> [Document extract]:
When you’re in an emergency, every second matters. And if you already have your health information on your phone, it’s going to be even easier than ever to get that critical information over to operatorsm Now, when you make an emergency call on your Android phone, your health information can be sent directly to emergency services when you call 911.
This new feature update is made possible due to Google partnering with RapidSOS to allow data from Android ELS (Emergency Location Service) to be given to emergency contacts and first responders. The type of data that we’re talking about is critical medical information that can save your life, such as blood type, emergency contacts, and severe allergies. This is all information that the user sets up and is stored locally on their Android device.
RapidSOS goes into more detail in a blog post:
“Today, RapidSOS is excited to share that we are expanding our support for Android ELS to allow emergency responders using RapidSOS to get critical medical info and emergency contact data sent directly from Android devices. Depending on what users share, this information may include caller name, allergies, medications, preexisting conditions, emergency contacts, and more.”
You will need Android 12 or later to see this new opt-in option for medical information sharing. The emergency data can be sent either when calling or sending an SMS message to emergency numbers.

(Excerpts from a dataset)
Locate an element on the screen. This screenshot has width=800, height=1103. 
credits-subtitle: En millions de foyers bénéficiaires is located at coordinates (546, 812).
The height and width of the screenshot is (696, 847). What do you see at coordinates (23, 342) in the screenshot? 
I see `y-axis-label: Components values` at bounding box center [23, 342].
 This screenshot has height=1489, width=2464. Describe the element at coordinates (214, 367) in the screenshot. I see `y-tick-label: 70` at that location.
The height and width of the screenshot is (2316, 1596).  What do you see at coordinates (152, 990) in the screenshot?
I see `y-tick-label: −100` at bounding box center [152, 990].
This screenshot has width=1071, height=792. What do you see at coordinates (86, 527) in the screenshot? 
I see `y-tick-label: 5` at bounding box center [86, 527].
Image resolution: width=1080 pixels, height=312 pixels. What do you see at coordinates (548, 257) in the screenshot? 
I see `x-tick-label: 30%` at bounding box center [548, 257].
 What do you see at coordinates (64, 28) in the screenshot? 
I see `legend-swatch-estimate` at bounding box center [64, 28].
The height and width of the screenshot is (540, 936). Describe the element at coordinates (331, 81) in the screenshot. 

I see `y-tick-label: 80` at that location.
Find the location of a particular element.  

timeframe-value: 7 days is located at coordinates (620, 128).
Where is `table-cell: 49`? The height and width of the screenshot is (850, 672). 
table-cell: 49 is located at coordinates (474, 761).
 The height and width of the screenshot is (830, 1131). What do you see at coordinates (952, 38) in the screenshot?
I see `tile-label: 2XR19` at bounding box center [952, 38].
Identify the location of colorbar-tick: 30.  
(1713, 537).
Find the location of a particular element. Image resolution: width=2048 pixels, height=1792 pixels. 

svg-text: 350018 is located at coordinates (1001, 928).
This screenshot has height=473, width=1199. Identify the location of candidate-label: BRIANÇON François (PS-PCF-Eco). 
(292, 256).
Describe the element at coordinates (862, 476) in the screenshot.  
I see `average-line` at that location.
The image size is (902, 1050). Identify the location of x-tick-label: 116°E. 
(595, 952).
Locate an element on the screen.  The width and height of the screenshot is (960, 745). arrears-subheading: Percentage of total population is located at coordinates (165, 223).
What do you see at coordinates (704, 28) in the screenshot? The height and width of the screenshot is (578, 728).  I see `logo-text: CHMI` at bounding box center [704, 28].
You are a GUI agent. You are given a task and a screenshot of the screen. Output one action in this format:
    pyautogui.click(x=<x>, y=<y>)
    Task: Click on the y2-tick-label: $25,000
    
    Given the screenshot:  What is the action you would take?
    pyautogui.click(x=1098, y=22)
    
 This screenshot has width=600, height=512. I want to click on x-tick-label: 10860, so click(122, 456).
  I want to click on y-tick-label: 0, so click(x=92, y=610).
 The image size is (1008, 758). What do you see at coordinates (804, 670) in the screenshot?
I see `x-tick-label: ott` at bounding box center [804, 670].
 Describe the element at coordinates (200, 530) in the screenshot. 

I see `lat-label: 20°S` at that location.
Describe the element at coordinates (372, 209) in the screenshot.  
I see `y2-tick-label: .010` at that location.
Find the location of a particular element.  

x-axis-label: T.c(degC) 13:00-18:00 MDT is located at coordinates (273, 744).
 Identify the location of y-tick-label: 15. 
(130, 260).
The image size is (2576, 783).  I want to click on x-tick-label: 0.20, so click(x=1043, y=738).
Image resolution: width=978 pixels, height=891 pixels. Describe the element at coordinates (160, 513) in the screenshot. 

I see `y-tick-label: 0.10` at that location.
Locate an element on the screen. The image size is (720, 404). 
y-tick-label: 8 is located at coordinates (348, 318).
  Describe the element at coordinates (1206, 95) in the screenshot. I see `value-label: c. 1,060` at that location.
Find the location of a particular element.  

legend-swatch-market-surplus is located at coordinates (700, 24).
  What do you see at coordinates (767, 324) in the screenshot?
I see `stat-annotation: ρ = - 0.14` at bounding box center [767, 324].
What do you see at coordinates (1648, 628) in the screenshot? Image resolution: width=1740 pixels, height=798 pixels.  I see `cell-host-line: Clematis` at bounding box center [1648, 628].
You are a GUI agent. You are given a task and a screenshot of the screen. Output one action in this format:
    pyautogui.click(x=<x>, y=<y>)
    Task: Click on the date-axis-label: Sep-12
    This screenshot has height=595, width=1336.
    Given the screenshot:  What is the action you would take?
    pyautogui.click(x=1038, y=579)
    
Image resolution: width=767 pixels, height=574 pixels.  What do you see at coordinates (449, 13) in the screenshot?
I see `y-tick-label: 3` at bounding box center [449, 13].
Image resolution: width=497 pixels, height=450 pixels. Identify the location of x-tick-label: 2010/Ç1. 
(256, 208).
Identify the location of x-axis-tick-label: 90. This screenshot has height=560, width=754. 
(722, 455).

> [Problem to solve]:
Continue the article on Android sharing health information with emergency services, picking up after its final sentence.

> [Response to this exercise]:
The way to enable this feature may differ among Android phones. On Google Pixel devices — like the Pixel 8 or Pixel 8 Pro — it can be found in the Personal Safety app. With other phones, such as Samsung devices, it will vary; you can try the Google Personal Safety app if you have it or other similar apps from the manufacturer.
If you do have the Personal Safety app, simply go to Your Info > Emergency Access > Share during emergency call.
It’s great to see Android finally get this feature because it can really save your life when you need it. Apple has already been doing this in the past few years with Medical ID, where your information can be shared with emergency first responders on a call (in the U.S. and Canada), and they can view it on the lock screen of your iPhone and Apple Watch.